TASK ITEM: Below are the entries to work from; restate word for word the portion that opens with the line containing "Task: Toggle 点击休市 for product 美元/加元" and closes with the line containing "1546x784 pixels.", keeping both.

SOURCE DATA:
┄┄┄┄┄┄┄┄┄┄┄┄┄┄┄┄┄┄┄┄

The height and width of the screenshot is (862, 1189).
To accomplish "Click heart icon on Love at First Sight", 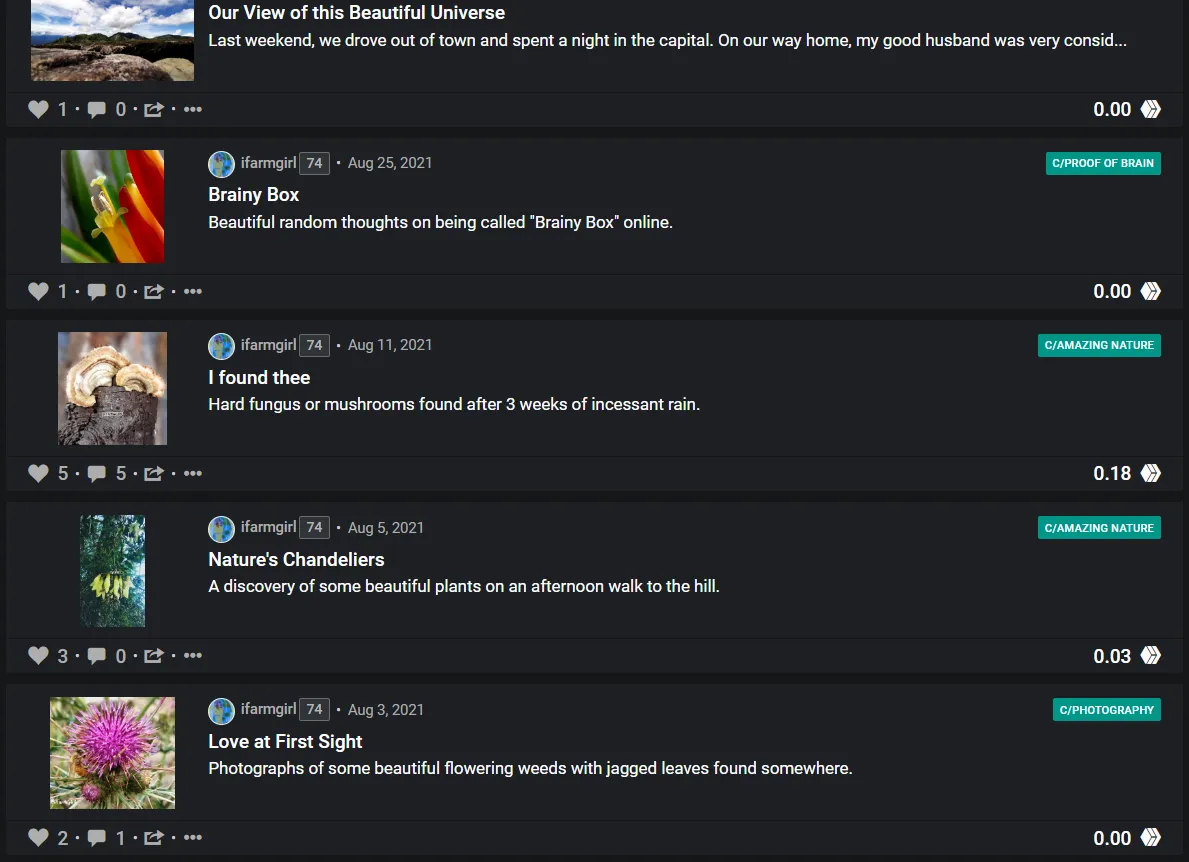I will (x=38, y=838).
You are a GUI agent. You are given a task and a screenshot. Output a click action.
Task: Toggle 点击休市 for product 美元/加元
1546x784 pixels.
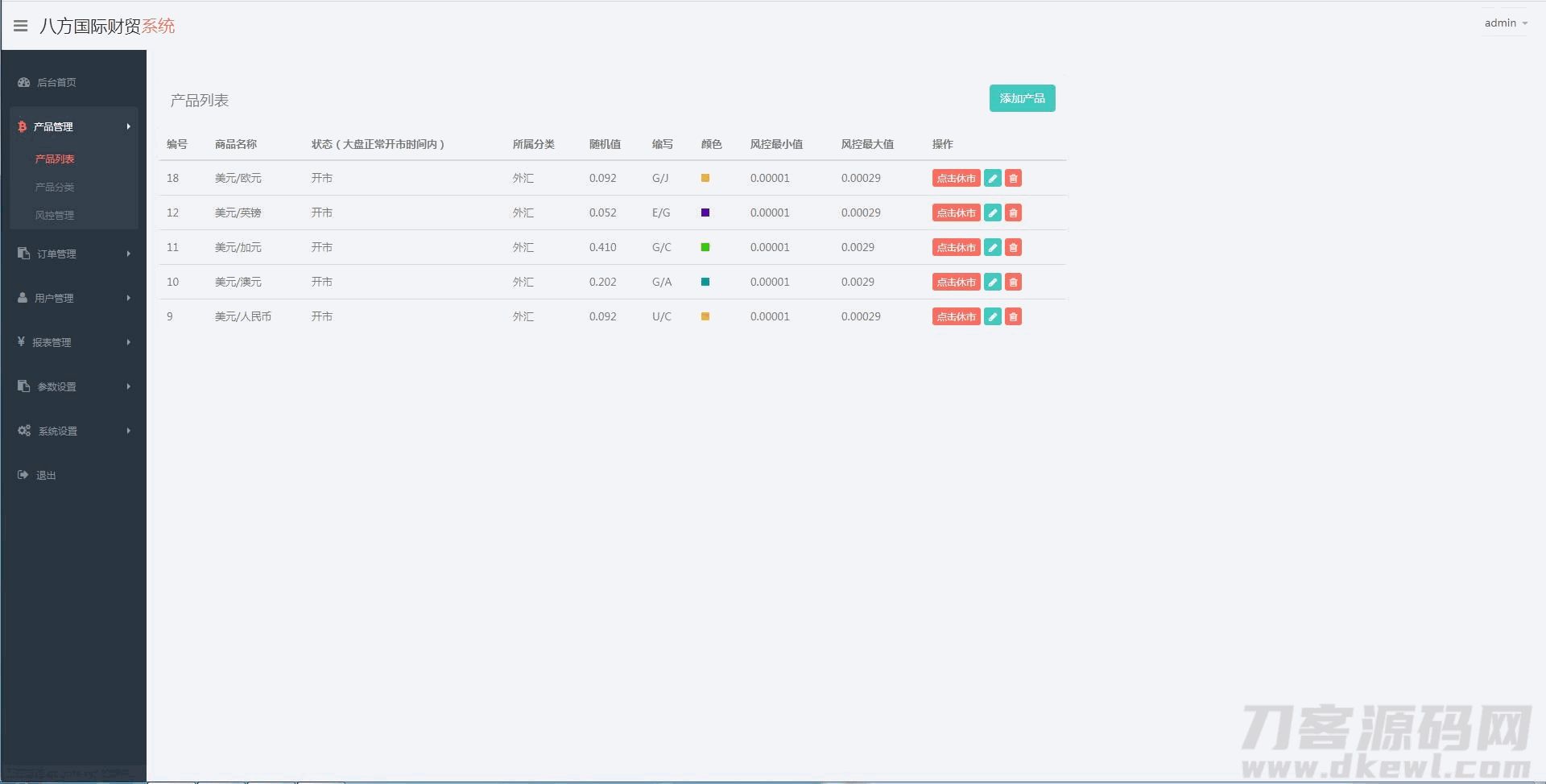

┄┄┄┄┄┄┄┄┄┄┄┄┄┄┄┄┄┄┄┄

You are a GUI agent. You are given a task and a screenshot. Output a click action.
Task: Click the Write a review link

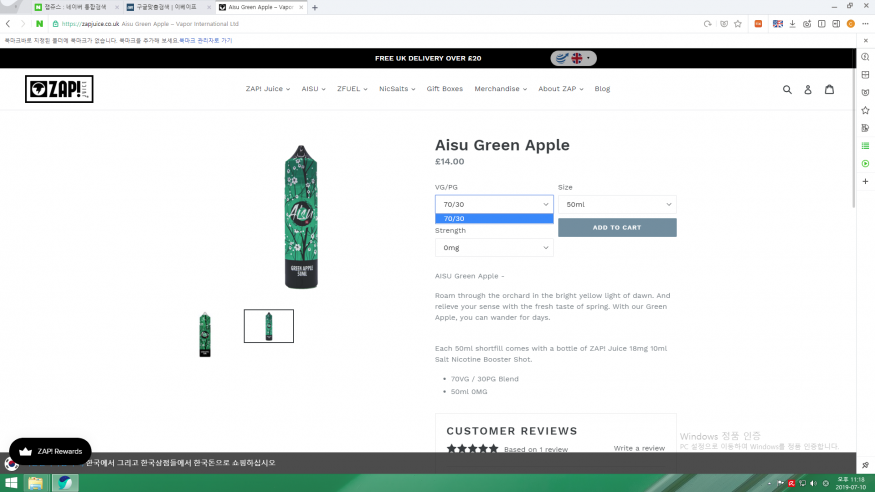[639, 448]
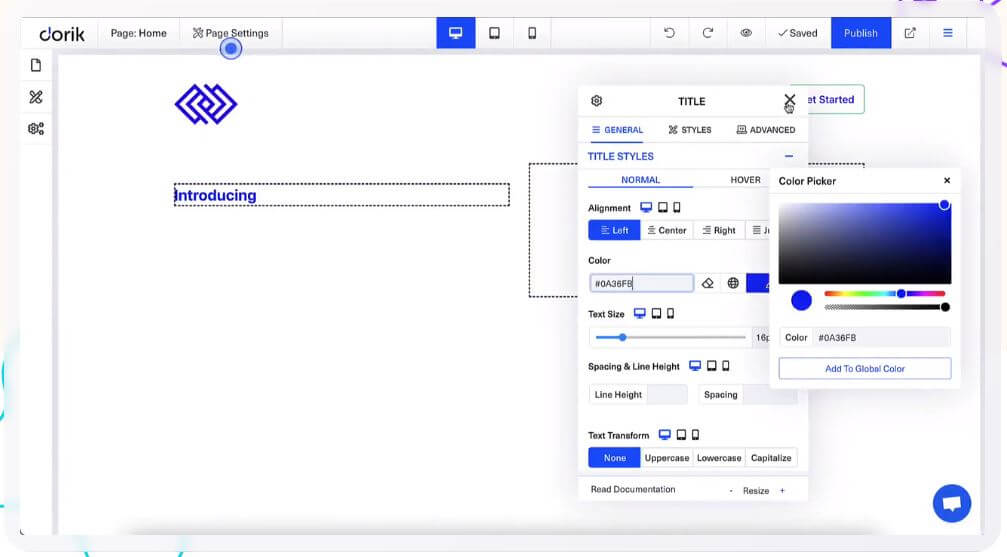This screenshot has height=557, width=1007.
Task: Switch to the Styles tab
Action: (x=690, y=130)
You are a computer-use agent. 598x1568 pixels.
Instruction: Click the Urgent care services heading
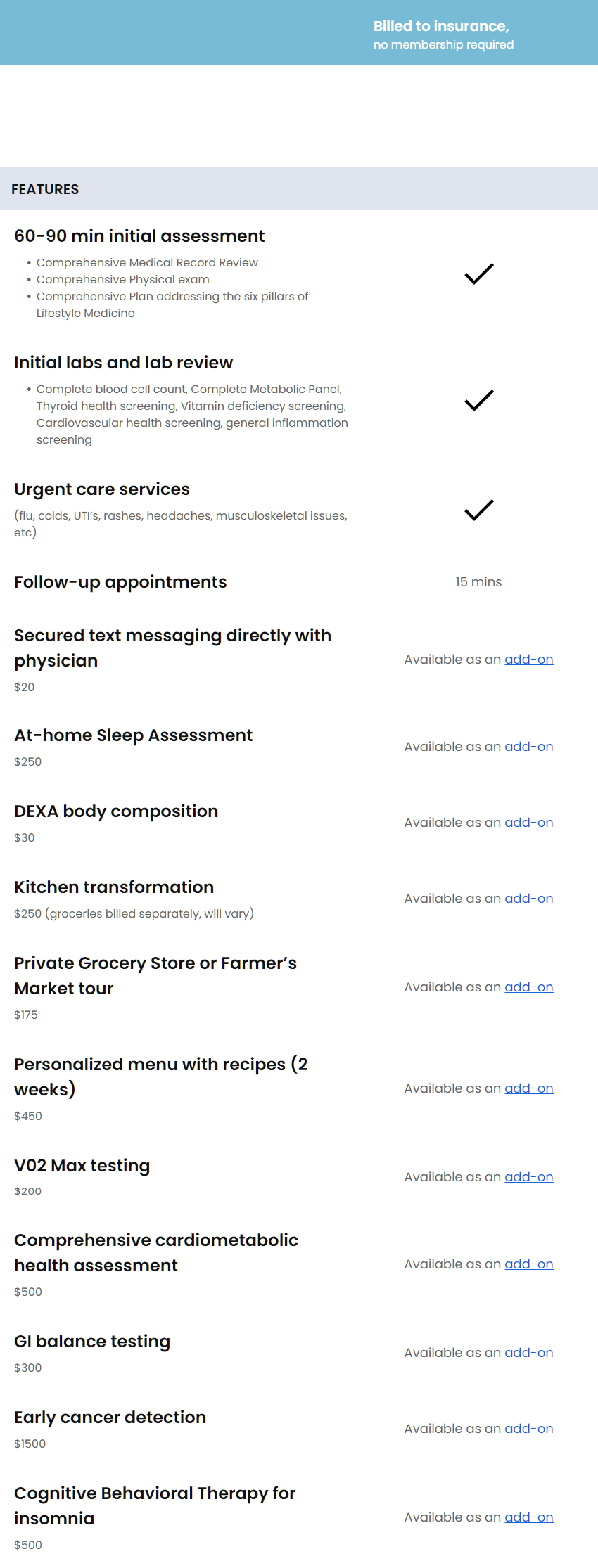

┄┄┄┄┄┄┄┄┄┄┄┄┄┄┄┄┄┄┄┄

RESPONSE AREA:
Task: Toggle 点击休市 for product 美元/加元
1546x784 pixels.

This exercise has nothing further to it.